3. Code of Federal Regulations, Title 40, Ch. 1, Subch. E, Part 156, “Labeling Requirements for Pesticides and Devices” (updated Dec. 10, 2021).
4. K.G. Linden, “Ultraviolet light can make indoor spaces safer during the pandemic – if it’s used the right way,” The Conversation (Sept. 9, 2020).
5. UL, NEMA, and ALA position paper, “Ultraviolet-C (UVC) germicidal devices: what consumers need to know” (July 2020).
6. UL, “Why hotels & restaurants should be cautious with using UVC sanitizing tech,” Hospitality Tech (Aug. 21, 2020).
7. WSBTV.com news staff, “Cobb schools already gave UV light company $750K+ before cutting ties, investigation finds” (Mar. 4, 2021).
Legal implications of antimicrobial light claims and compliance
Antimicrobial light devices must meet accepted standards of photobiological safety and efficacy. In the US, antimicrobial lights are categorized as pesticide devices and regulated by the EPA. Because the broader antimicrobial category was originally intended to primarily regulate chemicals, the standards and protocols were based on this. These protocols have been evolving to reflect the addition of newer technologies like light. While there is no standardized protocol yet to quantitatively test light devices, manufacturers and labs follow the existing protocols and modify them to enable testing of wavelengths of light. No doubt, standardized protocols for light products will not be far away.

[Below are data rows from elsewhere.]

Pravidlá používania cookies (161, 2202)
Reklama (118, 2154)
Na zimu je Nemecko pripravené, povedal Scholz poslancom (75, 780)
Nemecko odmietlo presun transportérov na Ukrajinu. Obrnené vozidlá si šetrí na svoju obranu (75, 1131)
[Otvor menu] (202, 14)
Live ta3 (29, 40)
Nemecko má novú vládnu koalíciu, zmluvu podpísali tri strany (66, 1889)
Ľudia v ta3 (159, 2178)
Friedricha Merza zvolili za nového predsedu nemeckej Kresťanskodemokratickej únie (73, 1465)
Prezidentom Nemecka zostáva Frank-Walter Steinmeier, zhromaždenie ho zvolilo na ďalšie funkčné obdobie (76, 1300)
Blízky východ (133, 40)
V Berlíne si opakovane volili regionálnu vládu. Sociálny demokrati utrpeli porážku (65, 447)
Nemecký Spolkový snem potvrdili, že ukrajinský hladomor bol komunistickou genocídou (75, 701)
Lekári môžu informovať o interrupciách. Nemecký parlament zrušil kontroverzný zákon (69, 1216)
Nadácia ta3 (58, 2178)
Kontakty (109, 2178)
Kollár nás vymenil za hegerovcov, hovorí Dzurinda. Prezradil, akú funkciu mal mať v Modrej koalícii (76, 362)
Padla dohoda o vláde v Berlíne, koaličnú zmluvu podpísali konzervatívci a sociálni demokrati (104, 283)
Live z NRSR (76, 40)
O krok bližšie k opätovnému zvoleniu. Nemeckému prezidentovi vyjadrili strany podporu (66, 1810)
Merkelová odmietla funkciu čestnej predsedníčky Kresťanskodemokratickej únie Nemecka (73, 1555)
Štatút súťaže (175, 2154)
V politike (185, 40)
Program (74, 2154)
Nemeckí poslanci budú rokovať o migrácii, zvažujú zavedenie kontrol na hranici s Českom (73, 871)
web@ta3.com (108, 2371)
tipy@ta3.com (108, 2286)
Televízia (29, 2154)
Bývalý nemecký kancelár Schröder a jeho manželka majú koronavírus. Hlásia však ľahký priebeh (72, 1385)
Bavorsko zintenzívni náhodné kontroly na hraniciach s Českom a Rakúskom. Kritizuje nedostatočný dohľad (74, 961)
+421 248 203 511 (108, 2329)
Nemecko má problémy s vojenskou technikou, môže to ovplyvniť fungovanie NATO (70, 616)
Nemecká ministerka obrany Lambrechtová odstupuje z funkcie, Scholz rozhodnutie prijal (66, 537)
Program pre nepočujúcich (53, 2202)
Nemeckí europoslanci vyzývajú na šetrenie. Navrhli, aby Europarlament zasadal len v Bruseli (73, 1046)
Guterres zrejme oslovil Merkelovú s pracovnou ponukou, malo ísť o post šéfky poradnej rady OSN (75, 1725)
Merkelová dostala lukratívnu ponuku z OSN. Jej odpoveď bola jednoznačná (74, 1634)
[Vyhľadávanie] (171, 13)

The EPA does not require review of the testing of pesticide devices by its organization when it comes to safety or efficacy in order for a product to be on the market. Officials rely on manufacturers to test their products according to protocols and standards developed by AOAC International or ASTM International. In Canada and the European Union, products may test to standards set by IEC. Independent, certified testing labs such as UL, Intertek, TÜV SÜD, and others offer services to test products against these standards to verify compliance.

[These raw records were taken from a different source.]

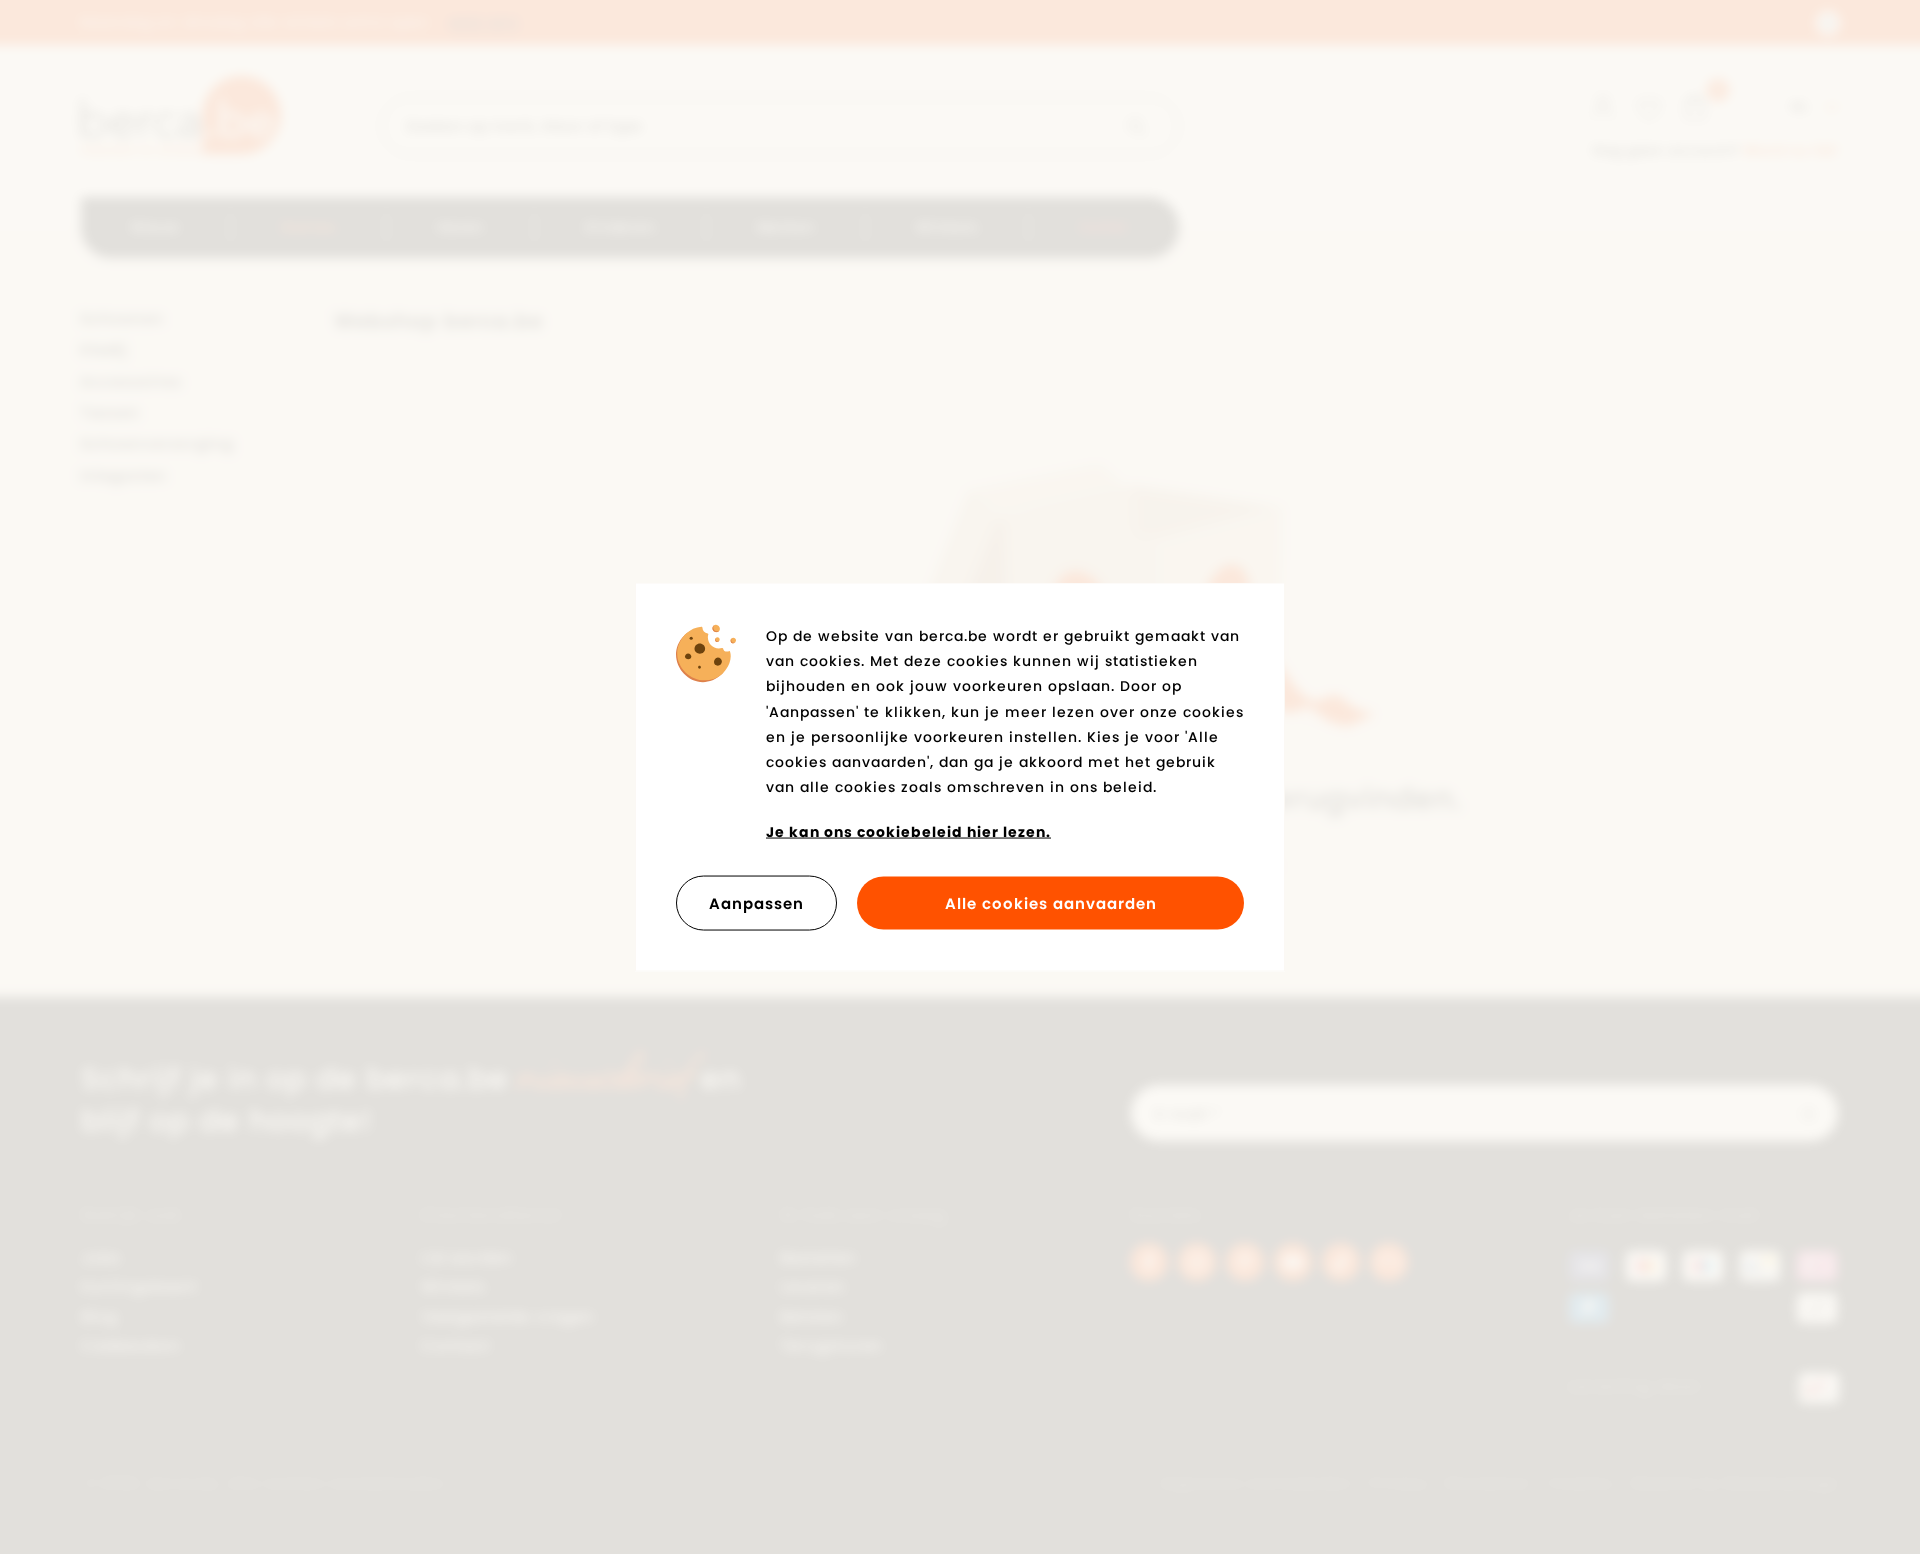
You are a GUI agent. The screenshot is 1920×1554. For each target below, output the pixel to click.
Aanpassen (756, 902)
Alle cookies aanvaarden (1051, 902)
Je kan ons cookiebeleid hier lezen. (908, 832)
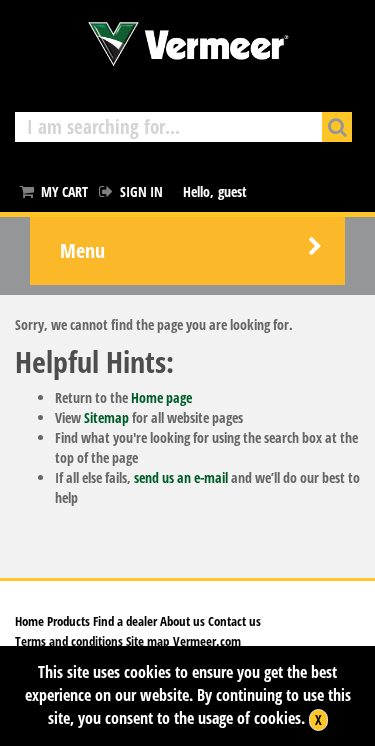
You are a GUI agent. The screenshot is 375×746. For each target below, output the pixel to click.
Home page (161, 397)
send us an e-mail (181, 477)
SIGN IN (141, 191)
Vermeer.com (207, 641)
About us (182, 621)
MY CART (64, 191)
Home (29, 621)
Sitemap (106, 417)
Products (68, 621)
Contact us (234, 621)
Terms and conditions (69, 641)
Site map (146, 641)
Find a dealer (125, 621)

While the EPA does not verify safety and efficacy testing for pesticide devices, it does provide guidance and enforcement on efficacy data and claims to ensure that manufacturers do not use false or misleading claims about safety or efficacy.
First, it’s the responsibility of the manufacturers to have credible scientific data to support the claims they make, to only make claims they can support, and to properly qualify all claims. In the EPA’s Compliance Advisory, the agency states that all claims in connection with the sale or distribution of devices must be true and not misleading — this includes claims made in marketing materials and on websites. It’s clear that there is work to do here. Many manufacturers do not have even basic EPA registrations in place, which is a violation. Both current compliance and enforcement leave a lot to be desired.
Beyond the human and reputational risks the lighting industry might face, there is a growing legal liability risk. After the flood of questionable COVID-triggered products hit the market, a slew of COVID-era lawsuits was not far behind. These lawsuits have been filed against a variety of companies that distribute products such as masks, hand sanitizers, cleaning solutions, UV products, and more, and have focused largely on unsubstantiated or misleading marketing claims.
These lawsuits demonstrate not just the very real human risk but also the risk of liability that can bring financial penalty and business disruption. Additionally, they raise the potentially longer-reaching issue of threats to manufacturers’ reputations. ♦
Get to know our expert
COLLEEN COSTELLO is a biomedical engineer and former researcher at Covidien Surgical, Mount Sinai School of Medicine and Weill Cornell Medical College. She is CEO and co-founder of Vyv, a creator of proprietary antimicrobial light technology used in aviation, transit, maritime, commercial food services and processing, healthcare, commercial spaces and integrated into consumer products from exhaust fans to humidifiers. Costello has been a speaker at various industry events. She has a bachelor’s of science in biomedical engineering from Rensselaer Polytechnic Institute.
*Vyv offers antimicrobial lighting products that utilize 405-nm technology.